- Exercise instructions:
Write out all of the material below again, switching "Latest posts" to "Recent posts" and keeping everything else the same.

★ ★ ★

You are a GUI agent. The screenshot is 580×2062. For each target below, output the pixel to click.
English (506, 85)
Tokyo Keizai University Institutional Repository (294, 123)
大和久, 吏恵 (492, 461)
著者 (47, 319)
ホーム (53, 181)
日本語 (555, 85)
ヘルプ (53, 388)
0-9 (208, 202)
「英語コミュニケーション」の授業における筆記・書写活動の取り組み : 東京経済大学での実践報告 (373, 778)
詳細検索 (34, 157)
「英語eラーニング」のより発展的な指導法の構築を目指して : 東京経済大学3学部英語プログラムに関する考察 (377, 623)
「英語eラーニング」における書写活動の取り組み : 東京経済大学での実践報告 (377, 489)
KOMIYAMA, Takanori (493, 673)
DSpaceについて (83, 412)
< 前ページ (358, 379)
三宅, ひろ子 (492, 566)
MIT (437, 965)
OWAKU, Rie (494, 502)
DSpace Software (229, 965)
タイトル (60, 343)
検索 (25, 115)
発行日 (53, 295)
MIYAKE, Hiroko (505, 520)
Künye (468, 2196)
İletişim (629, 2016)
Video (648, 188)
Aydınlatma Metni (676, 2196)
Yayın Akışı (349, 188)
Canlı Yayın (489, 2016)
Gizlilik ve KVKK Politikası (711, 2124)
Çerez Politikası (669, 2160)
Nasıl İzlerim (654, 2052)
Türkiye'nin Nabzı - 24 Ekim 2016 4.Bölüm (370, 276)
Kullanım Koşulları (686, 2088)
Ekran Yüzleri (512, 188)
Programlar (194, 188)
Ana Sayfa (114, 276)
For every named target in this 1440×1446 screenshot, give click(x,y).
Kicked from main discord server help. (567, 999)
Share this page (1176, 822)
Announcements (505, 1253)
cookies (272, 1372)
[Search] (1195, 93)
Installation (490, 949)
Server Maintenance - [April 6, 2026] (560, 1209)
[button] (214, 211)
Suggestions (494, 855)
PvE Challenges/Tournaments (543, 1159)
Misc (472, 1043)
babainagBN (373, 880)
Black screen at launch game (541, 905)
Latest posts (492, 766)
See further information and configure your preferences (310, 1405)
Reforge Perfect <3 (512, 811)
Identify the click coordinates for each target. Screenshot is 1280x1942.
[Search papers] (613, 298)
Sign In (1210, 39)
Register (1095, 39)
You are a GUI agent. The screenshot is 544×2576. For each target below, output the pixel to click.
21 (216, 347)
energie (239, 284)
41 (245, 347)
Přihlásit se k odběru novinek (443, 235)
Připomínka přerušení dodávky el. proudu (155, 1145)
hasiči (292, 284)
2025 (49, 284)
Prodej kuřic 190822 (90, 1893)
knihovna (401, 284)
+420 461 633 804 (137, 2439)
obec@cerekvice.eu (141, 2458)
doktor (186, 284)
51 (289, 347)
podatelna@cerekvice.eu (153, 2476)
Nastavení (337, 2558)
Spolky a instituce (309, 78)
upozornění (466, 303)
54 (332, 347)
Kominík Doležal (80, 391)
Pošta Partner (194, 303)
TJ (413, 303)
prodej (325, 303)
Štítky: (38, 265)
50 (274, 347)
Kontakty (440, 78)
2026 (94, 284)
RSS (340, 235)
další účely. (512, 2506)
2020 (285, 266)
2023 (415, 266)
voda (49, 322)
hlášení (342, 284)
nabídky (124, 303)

★ ★ ★

- Solution to this problem:
You are a GUI agent. The screenshot is 580×2062. For each target below, output the pixel to click.
English (506, 85)
Tokyo Keizai University Institutional Repository (294, 123)
大和久, 吏恵 (492, 461)
著者 (47, 319)
ホーム (53, 181)
日本語 (555, 85)
ヘルプ (53, 388)
0-9 (208, 202)
「英語コミュニケーション」の授業における筆記・書写活動の取り組み : 東京経済大学での実践報告 (373, 778)
詳細検索 (34, 157)
「英語eラーニング」のより発展的な指導法の構築を目指して : 東京経済大学3学部英語プログラムに関する考察 (377, 623)
「英語eラーニング」における書写活動の取り組み : 東京経済大学での実践報告 (377, 489)
KOMIYAMA, Takanori (493, 673)
DSpaceについて (83, 412)
< 前ページ (358, 379)
三宅, ひろ子 (492, 566)
MIT (437, 965)
OWAKU, Rie (494, 502)
DSpace Software (229, 965)
タイトル (60, 343)
検索 (25, 115)
発行日 (53, 295)
MIYAKE, Hiroko (505, 520)
Künye (468, 2196)
İletişim (629, 2016)
Video (648, 188)
Aydınlatma Metni (676, 2196)
Yayın Akışı (349, 188)
Canlı Yayın (489, 2016)
Gizlilik ve KVKK Politikası (711, 2124)
Çerez Politikası (669, 2160)
Nasıl İzlerim (654, 2052)
Türkiye'nin Nabzı - 24 Ekim 2016 4.Bölüm (370, 276)
Kullanım Koşulları (686, 2088)
Ekran Yüzleri (512, 188)
Programlar (194, 188)
Ana Sayfa (114, 276)
For every named target in this 1440×1446 screenshot, give click(x,y).
Kicked from main discord server help. (567, 999)
Share this page (1176, 822)
Announcements (505, 1253)
cookies (272, 1372)
[Search] (1195, 93)
Installation (490, 949)
Server Maintenance - [April 6, 2026] (560, 1209)
[button] (214, 211)
Suggestions (494, 855)
PvE Challenges/Tournaments (543, 1159)
Misc (472, 1043)
babainagBN (373, 880)
Black screen at launch game (541, 905)
Recent posts (492, 766)
See further information and configure your preferences (310, 1405)
Reforge Perfect <3 (512, 811)
Identify the click coordinates for each target. Screenshot is 1280x1942.
[Search papers] (613, 298)
Sign In (1210, 39)
Register (1095, 39)
You are a GUI agent. The screenshot is 544×2576. For each target below, output the pixel to click.
21 (216, 347)
energie (239, 284)
41 (245, 347)
Přihlásit se k odběru novinek (443, 235)
Připomínka přerušení dodávky el. proudu (155, 1145)
hasiči (292, 284)
2025 (49, 284)
Prodej kuřic 190822 (90, 1893)
knihovna (401, 284)
+420 461 633 804 (137, 2439)
obec@cerekvice.eu (141, 2458)
doktor (186, 284)
51 (289, 347)
podatelna@cerekvice.eu (153, 2476)
Nastavení (337, 2558)
Spolky a instituce (309, 78)
upozornění (466, 303)
54 (332, 347)
Kominík Doležal (80, 391)
Pošta Partner (194, 303)
TJ (413, 303)
prodej (325, 303)
Štítky: (38, 265)
50 (274, 347)
Kontakty (440, 78)
2026 (94, 284)
RSS (340, 235)
další účely. (512, 2506)
2020 (285, 266)
2023 (415, 266)
voda (49, 322)
hlášení (342, 284)
nabídky (124, 303)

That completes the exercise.